=== Begin Enclosure ===

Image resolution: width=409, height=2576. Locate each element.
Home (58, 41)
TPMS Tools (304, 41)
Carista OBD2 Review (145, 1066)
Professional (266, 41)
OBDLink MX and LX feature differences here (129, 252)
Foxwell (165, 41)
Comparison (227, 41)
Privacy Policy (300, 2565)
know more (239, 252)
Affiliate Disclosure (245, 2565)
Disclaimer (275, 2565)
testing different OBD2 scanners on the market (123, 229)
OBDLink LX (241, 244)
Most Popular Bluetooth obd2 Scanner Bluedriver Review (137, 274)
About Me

=== End Enclosure ===

**Exercise prompt**
May I have exactly the lines from the one containing "Affiliate Disclosure (245, 2565)" through the last line of the data, both included?

**Problem solution**
Affiliate Disclosure (245, 2565)
Disclaimer (275, 2565)
testing different OBD2 scanners on the market (123, 229)
OBDLink LX (241, 244)
Most Popular Bluetooth obd2 Scanner Bluedriver Review (137, 274)
About Me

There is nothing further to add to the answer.